Publication year - 2020
Publication title -
methods in ecology and evolution
Language(s) - English
Resource type - Journals
SCImago Journal Rank - 3.425
H-Index - 105
ISSN - 2041-210X
DOI - 10.1111/2041-210x.13445
Subject(s) - frequentist inference , statistics , confidence interval , credible interval , bayesian probability , meta analysis , mathematics , interval (graph theory) , sample size determination , econometrics , ecology , bayesian inference , computer science , biology , medicine , combinatorics
Despite the wide application of meta‐analysis in ecology, some of the traditional methods used for meta‐analysis may not perform well given the type of data characteristic of ecological meta‐analyses. We reviewed published meta‐analyses on the ecological impacts of global climate change, evaluating the number of replicates used in the primary studies ( n i ) and the number of studies or records ( k ) that were aggregated to calculate a mean effect size. We used the results of the review in a simulation experiment to assess the performance of conventional frequentist and Bayesian meta‐analysis methods for estimating a mean effect size and its uncertainty interval.
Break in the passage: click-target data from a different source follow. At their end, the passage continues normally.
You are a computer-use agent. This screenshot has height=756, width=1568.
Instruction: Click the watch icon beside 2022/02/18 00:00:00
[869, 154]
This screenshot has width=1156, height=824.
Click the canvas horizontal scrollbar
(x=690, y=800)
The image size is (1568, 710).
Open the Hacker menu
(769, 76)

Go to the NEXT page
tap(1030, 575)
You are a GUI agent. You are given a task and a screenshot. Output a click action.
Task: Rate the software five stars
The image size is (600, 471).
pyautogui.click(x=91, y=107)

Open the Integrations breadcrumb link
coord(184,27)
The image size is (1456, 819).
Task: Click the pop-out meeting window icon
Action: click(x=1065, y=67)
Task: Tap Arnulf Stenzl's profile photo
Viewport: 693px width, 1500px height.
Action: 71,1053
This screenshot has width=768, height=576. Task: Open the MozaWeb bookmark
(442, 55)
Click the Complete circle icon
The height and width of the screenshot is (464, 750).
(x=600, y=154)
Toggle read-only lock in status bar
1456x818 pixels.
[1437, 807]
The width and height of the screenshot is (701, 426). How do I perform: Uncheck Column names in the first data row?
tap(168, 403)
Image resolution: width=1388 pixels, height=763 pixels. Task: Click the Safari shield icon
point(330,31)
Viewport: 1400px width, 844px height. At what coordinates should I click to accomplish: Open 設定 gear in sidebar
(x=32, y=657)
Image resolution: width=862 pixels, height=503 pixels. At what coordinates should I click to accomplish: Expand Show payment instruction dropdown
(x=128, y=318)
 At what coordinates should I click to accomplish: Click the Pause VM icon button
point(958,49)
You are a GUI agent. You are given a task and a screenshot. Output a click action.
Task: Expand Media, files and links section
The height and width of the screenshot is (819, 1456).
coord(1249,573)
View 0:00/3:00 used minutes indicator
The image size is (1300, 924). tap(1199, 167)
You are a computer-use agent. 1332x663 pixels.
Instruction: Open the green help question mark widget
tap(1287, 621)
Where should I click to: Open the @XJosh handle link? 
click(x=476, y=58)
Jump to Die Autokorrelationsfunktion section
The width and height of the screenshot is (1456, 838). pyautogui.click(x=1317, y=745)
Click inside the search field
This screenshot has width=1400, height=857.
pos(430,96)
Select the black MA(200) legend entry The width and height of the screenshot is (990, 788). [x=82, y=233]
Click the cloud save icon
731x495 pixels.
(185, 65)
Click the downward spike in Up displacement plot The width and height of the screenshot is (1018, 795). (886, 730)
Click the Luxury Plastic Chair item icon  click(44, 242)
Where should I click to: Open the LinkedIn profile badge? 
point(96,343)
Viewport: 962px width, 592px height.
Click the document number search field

Our literature review showed that n i and k were highly variable, distributions were right‐skewed and were generally small (median n i = 5, median k = 44). Our simulations show that the choice of method for calculating uncertainty intervals was critical for obtaining appropriate coverage (close to the nominal value of 0.95). When k was low (<40), 95% coverage was achieved by a confidence interval (CI) based on the t distribution that uses an adjusted standard error (the Hartung–Knapp–Sidik–Jonkman, HKSJ), or by a Bayesian credible interval, whereas bootstrap or z distribution CIs had lower coverage. Despite the importance of the method to calculate the uncertainty interval, 39% of the meta‐analyses reviewed did not report the method used, and of the 61% that did, 94% used a potentially problematic method, which may be a consequence of software defaults. In general, for a simple random‐effects meta‐analysis, the performance of the best frequentist and Bayesian methods was similar for the same combinations of factors ( k and mean replication), though the Bayesian approach had higher than nominal (>95%) coverage for the mean effect when k was very low ( k < 15). Our literature review suggests that many meta‐analyses that used z distribution or bootstrapping CIs may have overestimated the statistical significance of their results when the number of studies was low; more appropriate methods need to be adopted in ecological meta‐analyses.